Authors: Donna Kauffman
He found himself wondering …
She abruptly broke their gaze and looked over her shoulder so she could back onto the road. Turning the car in a tight U she headed off down the road without a backward glance.
Roan and Katie turned and watched, Katie framing her eyes with a hand on her forehead.
“And so delightful, too,” he said calmly.
She glanced at Roan, and smiled. “What did you do to piss her off?”
He gaped and plastered his free hand over his heart. “Me? I’m fairly certain she was dropped from the womb that way.”
“Roan,” Katie chided, though there was still a decided twinkle in her eye. “Maybe she was just having a bad day.”
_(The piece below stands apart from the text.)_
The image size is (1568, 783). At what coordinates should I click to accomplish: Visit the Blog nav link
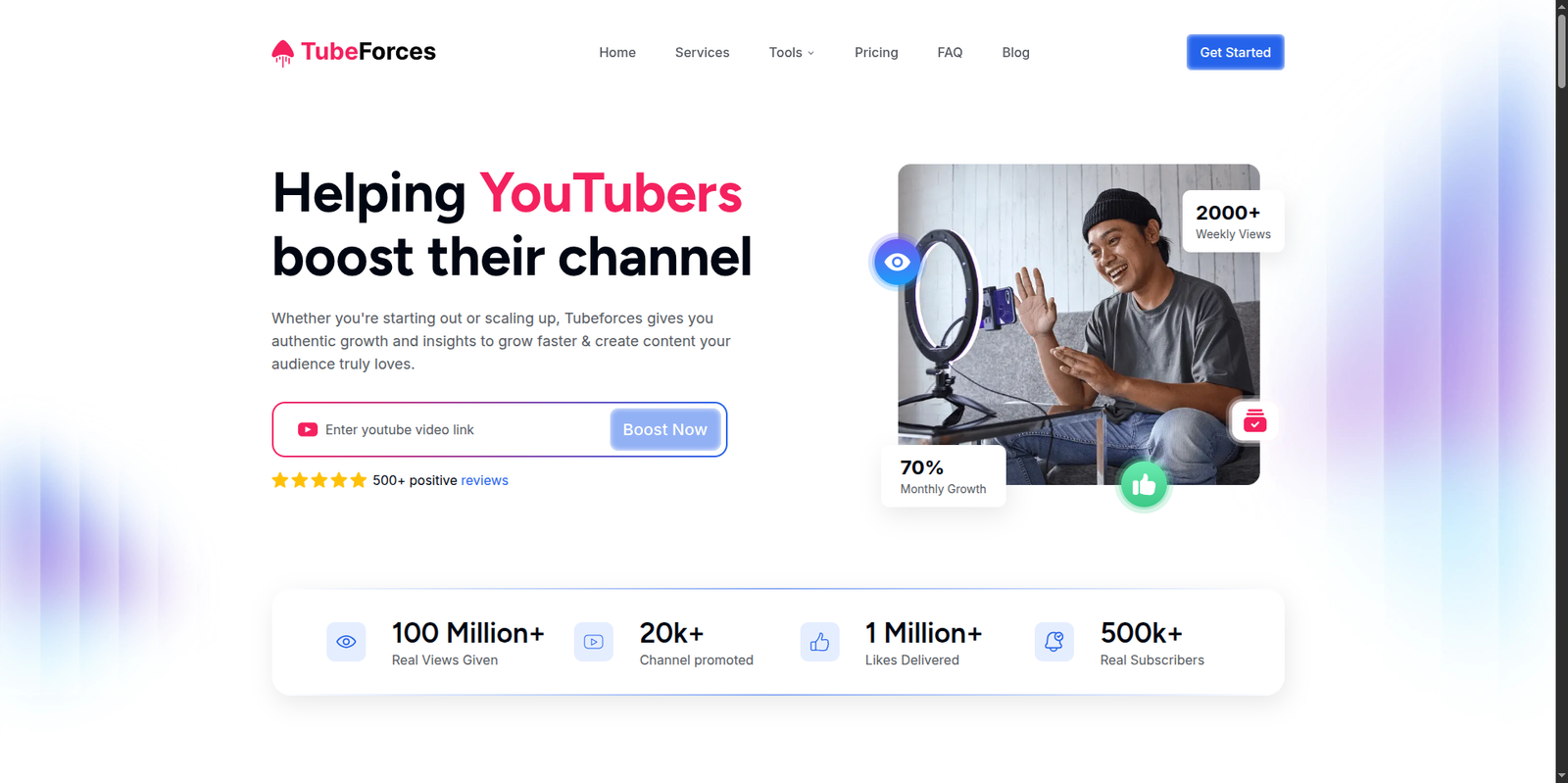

That was what he loved about Katie McAuley. Aside from the fact that she made his best friend a happier, more well-rounded human being, she’d also proven the perfect partner in crime for Roan. Unlike the scientific-minded Graham and the natural-born mediator, Shay, she was of sunny disposition, like himself, and also had a rather droll view of life. She didn’t share that side with everyone, but seemed to have found a kindred spirit in him.
He’d initially been quite taken with her. Even though he’d never have acted on the attraction, they had quickly moved on to form a kind of familial bond that he’d come to cherish. He’d grown up with Graham and Shay as his ready and steady mates, so he’d never felt a lack of friendship or kinship, but it was a new and different thing, having what amounted to a sister in his life.
“You don’t get that kind of attitude from having a single bad day,” he said.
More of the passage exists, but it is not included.